En particulier Les femmes enceintes, les jeunes enfants, les personnes malades ou âgées doivent dormir sous des moustiquaires imprégnées d’insecticide pour assurer une bonne protection.  Le Ministère de la santé de Djibouti, par le biais de l’Institut National de Santé Publique, dispose d’un pole de veille sanitaire et d’un plan de riposte contre les maladies à potentiel épidémique. Il peut à tout moment activer ce dispositif en cas de nécessité.

Etant donné que l’épidémie sévit à Dire Dawa (Ethiopie), nous devons activer les unités de contrôles sanitaires qui sont pré-positionnées au niveau des postes frontaliers, de l’aéroport et des ports. Il est impératif de ne pas relâcher la vigilance.

Dr Ahmed Robleh est un médecin pédiatre qui a été formé à la Faculté de Médecine et de Pharmacie de l’Université Cheikh Anta Diop de Dakar du Sénégal.

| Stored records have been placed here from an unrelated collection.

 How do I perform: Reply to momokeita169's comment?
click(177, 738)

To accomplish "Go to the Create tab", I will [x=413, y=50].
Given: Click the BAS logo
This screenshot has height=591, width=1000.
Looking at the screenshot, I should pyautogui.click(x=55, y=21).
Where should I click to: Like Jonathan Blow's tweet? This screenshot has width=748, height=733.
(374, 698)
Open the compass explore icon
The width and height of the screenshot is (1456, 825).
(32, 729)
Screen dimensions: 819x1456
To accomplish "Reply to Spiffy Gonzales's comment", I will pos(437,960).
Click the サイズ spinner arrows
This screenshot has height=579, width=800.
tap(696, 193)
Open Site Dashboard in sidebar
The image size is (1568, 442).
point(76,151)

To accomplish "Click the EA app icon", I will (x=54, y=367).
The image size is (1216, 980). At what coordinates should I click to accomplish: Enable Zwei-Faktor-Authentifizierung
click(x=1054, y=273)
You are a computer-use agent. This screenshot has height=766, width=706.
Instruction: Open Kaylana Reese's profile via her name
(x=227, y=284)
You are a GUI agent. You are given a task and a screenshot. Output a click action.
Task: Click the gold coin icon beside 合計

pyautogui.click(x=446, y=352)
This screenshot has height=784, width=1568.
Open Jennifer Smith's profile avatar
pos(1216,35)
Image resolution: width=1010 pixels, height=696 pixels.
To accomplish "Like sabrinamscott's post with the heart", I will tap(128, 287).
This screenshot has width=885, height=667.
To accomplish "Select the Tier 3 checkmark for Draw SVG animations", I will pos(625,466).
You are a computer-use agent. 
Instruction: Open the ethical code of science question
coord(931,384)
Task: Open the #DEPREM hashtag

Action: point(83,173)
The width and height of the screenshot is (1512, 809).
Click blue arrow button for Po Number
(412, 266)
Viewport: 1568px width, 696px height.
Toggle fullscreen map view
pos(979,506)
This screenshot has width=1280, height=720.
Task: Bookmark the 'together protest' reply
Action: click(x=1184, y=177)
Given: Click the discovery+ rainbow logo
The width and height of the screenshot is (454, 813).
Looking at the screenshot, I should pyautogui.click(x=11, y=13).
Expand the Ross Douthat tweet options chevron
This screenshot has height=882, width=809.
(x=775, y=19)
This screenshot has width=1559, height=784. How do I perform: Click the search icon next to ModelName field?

Il est également titulaire d’un Master en santé publique de la Faculté de Médecine de l’Université Henry Poincaré de Nancy en France.

Il a été cadre du Ministère de la santé durant 20 ans. Il a occupé tour à tour le poste de médecinchef des régions sanitaires de Dikhil et de Tadjourah puis médecin-chef de la pédiatrie de l’Hôpital Général Peltier. Ensuite, il glisse vers le niveau central en devenant Directeur du programme national de Nutrition et enfin secrétaire général du Ministère de la santé.

Actuellement, Dr Ahmed Robleh est un parlementaire de la 8e législature de l’Assemblée Nationale et le Président de la Commission du développement Sociale et de l’Environnement.